New Imaging Tracer Helps Detect Deadly Deep Vein Thrombosis
Blood clots are dangerous and can quickly become life-threatening. A recent study suggests a new compound used in combination with a diagnostic scan increases the ability of physicians to detect harmful blood clots.
For a variety of reasons, blood clots can form in the deep veins in the leg, pelvis, or arms. When a blood clot in a deep vein (DVT) breaks off and travels through the bloodstream to the lungs, it is called a pulmonary embolism (PE). A pulmonary embolism can cause serious injury, disability, or death if not diagnosed or treated quickly.
The Centers for Disease Control and Prevention (CDC) estimates approximately 900,000 people per year are impacted by Deep Vein Thrombosis, also known as venous thromboembolism (VTE), in the United States. Of those patients, between 60,000 and 100,000 die each year due to the condition. Data around DVTs includes:
- Of people diagnosed with a DVT or PE, between 10 percent and 30 percent will die within one month.
- Because of the damage to veins caused by blood clots, long-term consequences impact about half of those who experience a DVT.
- Symptoms of DVT can include swelling, redness, pain, or other uncomfortable changes in your legs or arms.

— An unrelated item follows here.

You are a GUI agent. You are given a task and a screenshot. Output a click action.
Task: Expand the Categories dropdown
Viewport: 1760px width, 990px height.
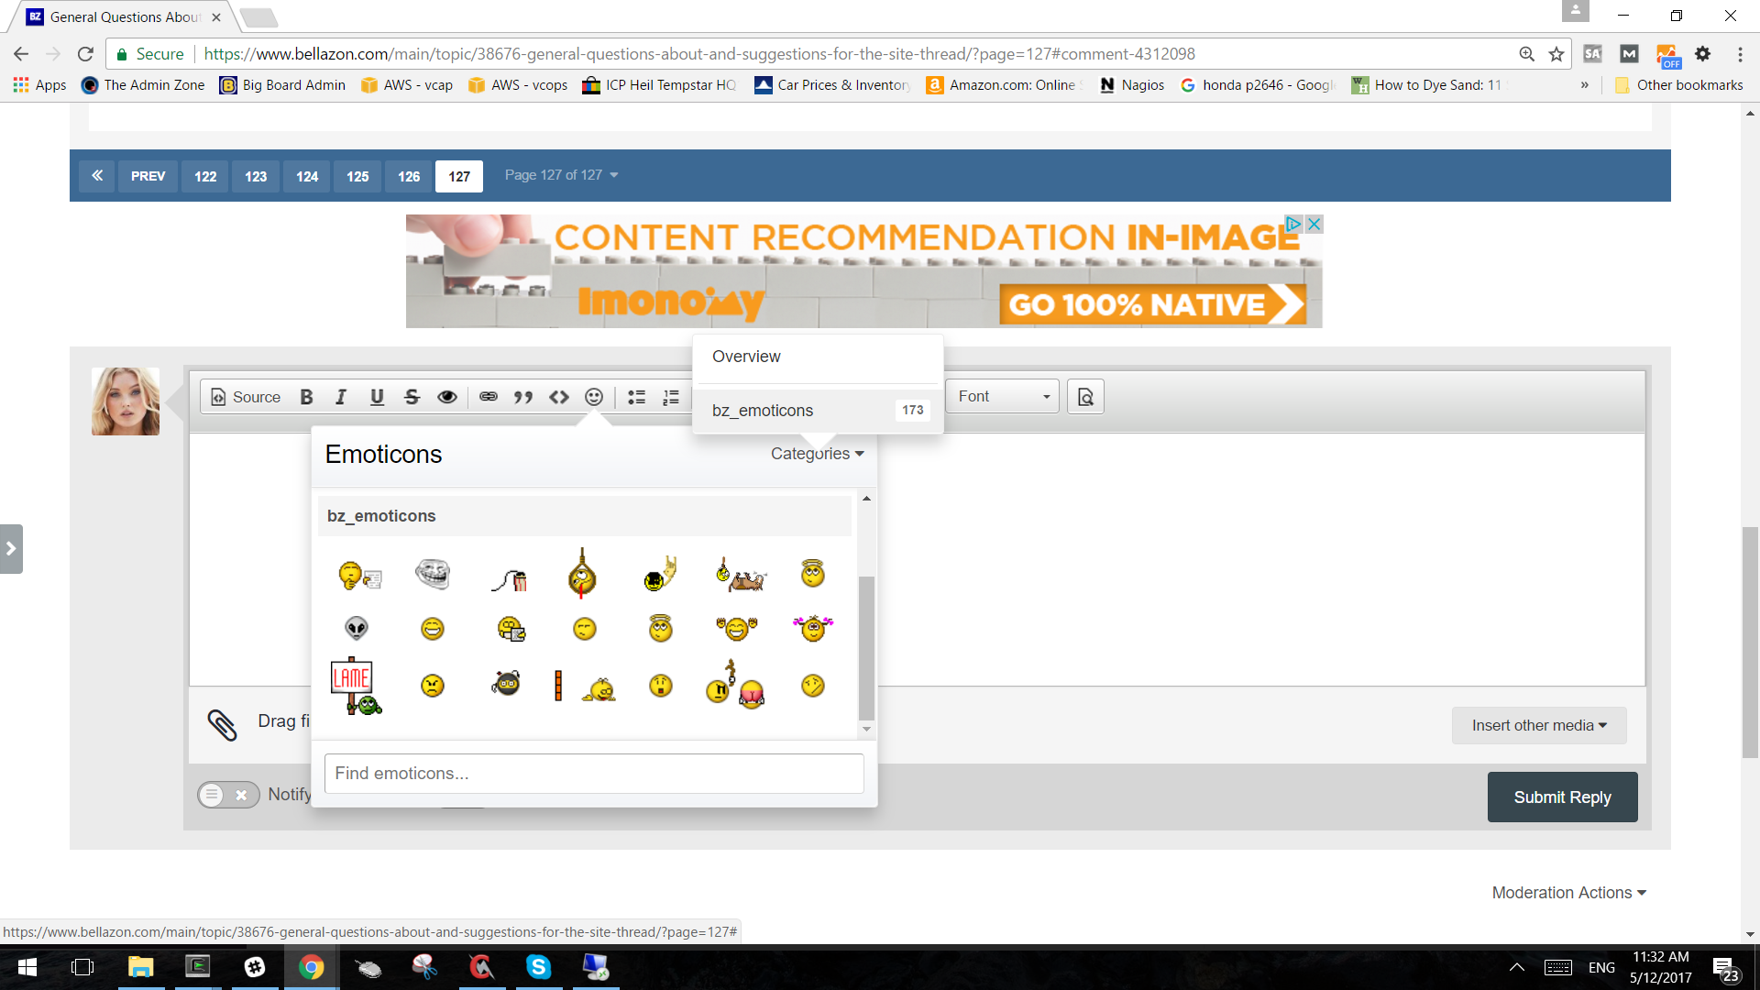point(817,454)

There are many risk factors for a PE or DVT. Major surgery can trigger the body to increase the clotting of blood. The first three months after surgery are highest for incidence of a venous thromboembolism. Other causes include family history and genetics, pregnancy, childbirth, or C-section, sedentary lifestyle, increasing age, and a number of medical conditions, among other risk factors.
Given the serious nature of blood clots, diagnosis of a DVT is important. Standard diagnostic measures for blood clots include blood tests, ultrasound, and other imaging including the injection of tracer material in the blood stream combined with the use of an X-ray, MRI, or CT scan. In a recent article in the Journal of Nuclear Medicine, researchers discuss a new tracer that yields a high rate of detection of venous thromboembolism.

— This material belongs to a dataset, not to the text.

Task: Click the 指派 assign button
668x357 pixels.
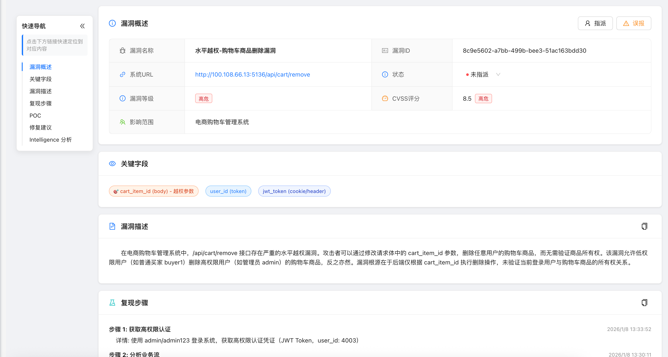Action: (x=595, y=23)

Symptoms of a DVT can vary from patient to patient. Because of this, a physician may mistake the signs of a VTE for another condition and fail to order appropriate testing or treatment. VTE may exist in a vein without symptom until a new blood clot forms.

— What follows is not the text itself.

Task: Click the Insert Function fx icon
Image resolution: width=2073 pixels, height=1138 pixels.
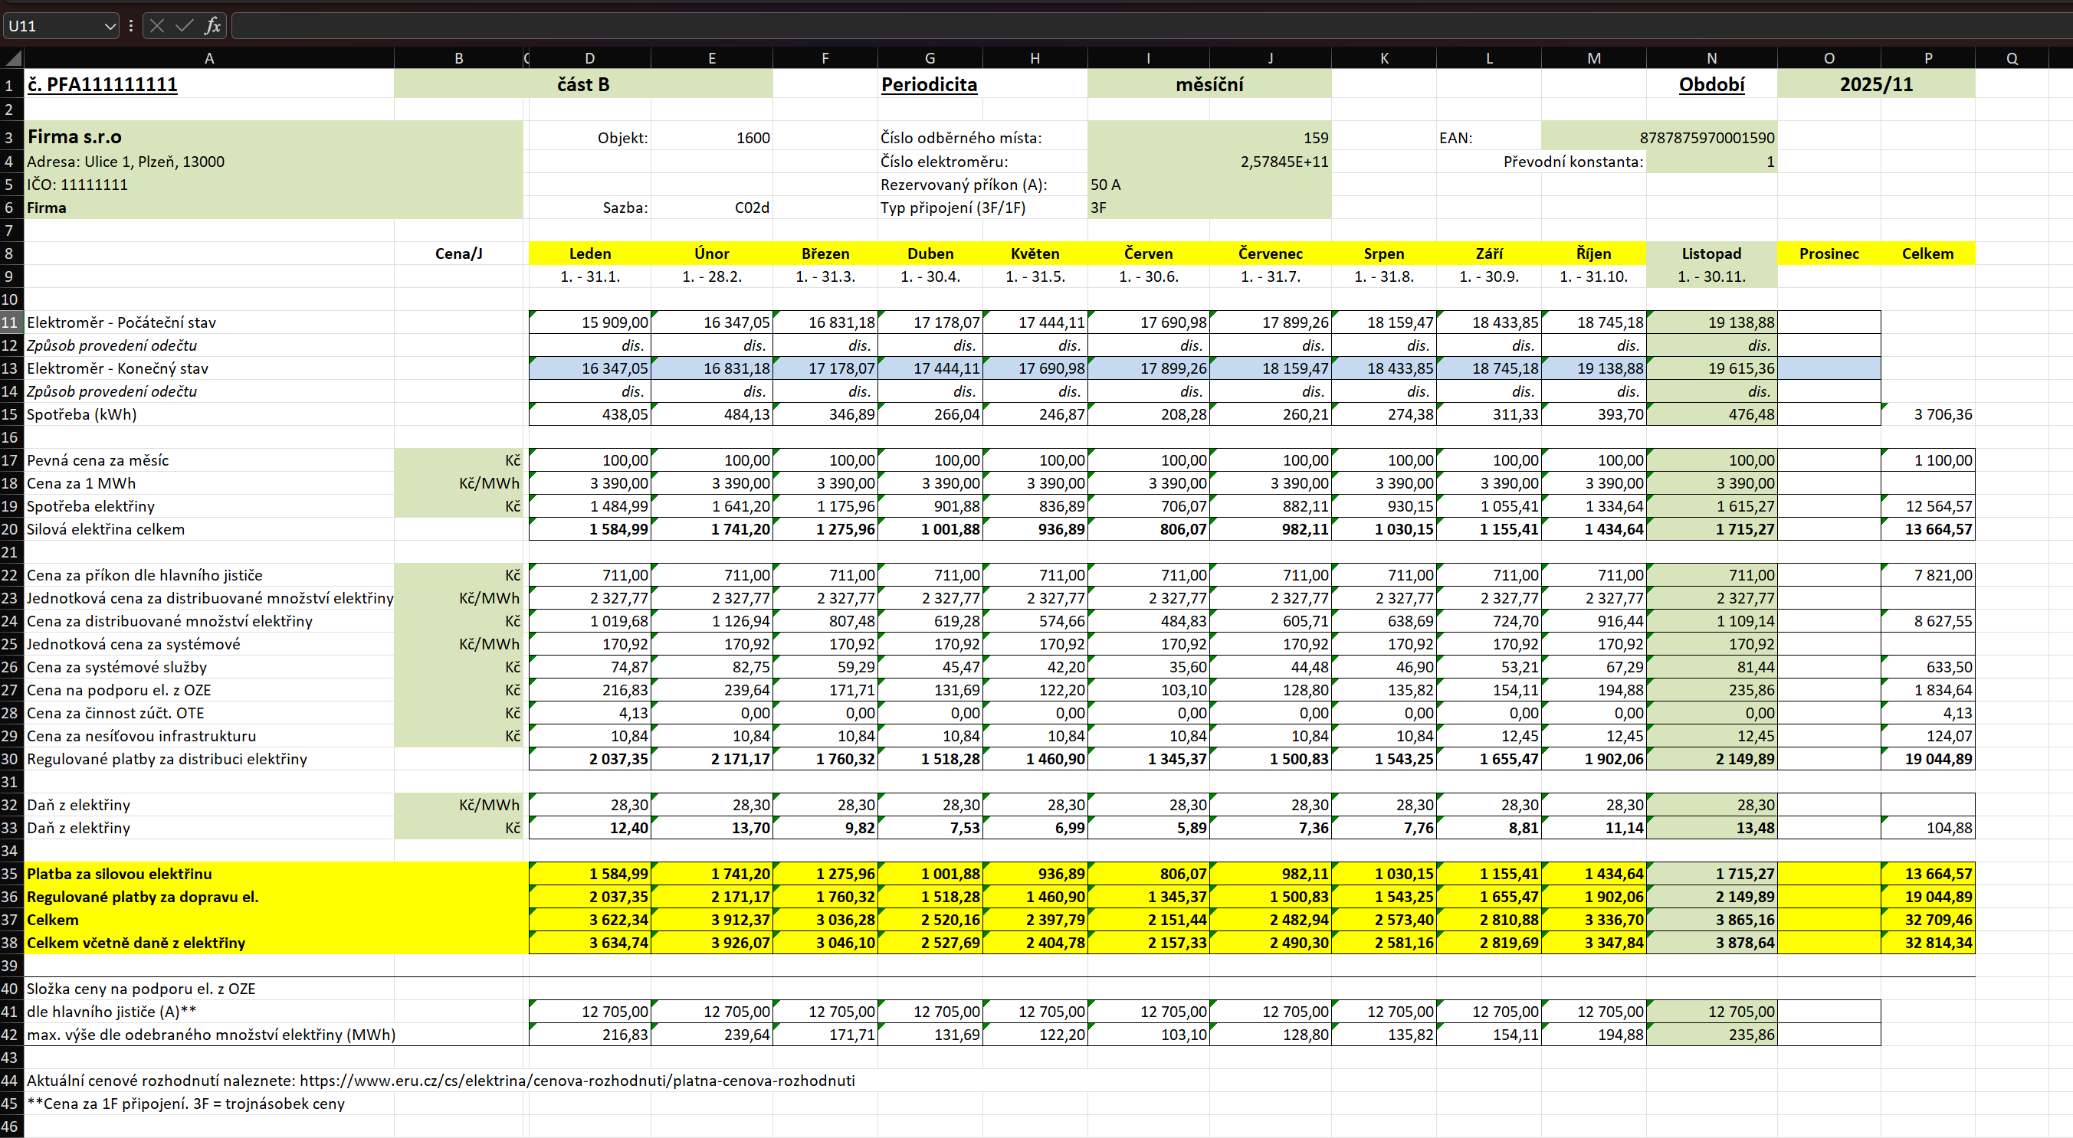Action: point(212,26)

Regarding the new tracer material, researcher Dr. Dae Moon notes, “Conventional imaging with ultrasonography, CT venography or CT pulmonary angiography is typically unable to distinguish old thromboemboli from new and potentially unstable thromboemboli. The 18F-GP1 tracer used in this study offers the unique ability to detect, characterize and track newly formed thrombi that have a high risk for embolization and further complication.”
Better diagnosis and anatomical information about blood clots reduces overtreatment in patients with low risk, and improves the chances of treatment and recovery without complication in high risk patients. With more clinical trials ahead, study authors hope the new imaging tracer improves diagnostic ability for seeing and treating DVTs before they become deadly.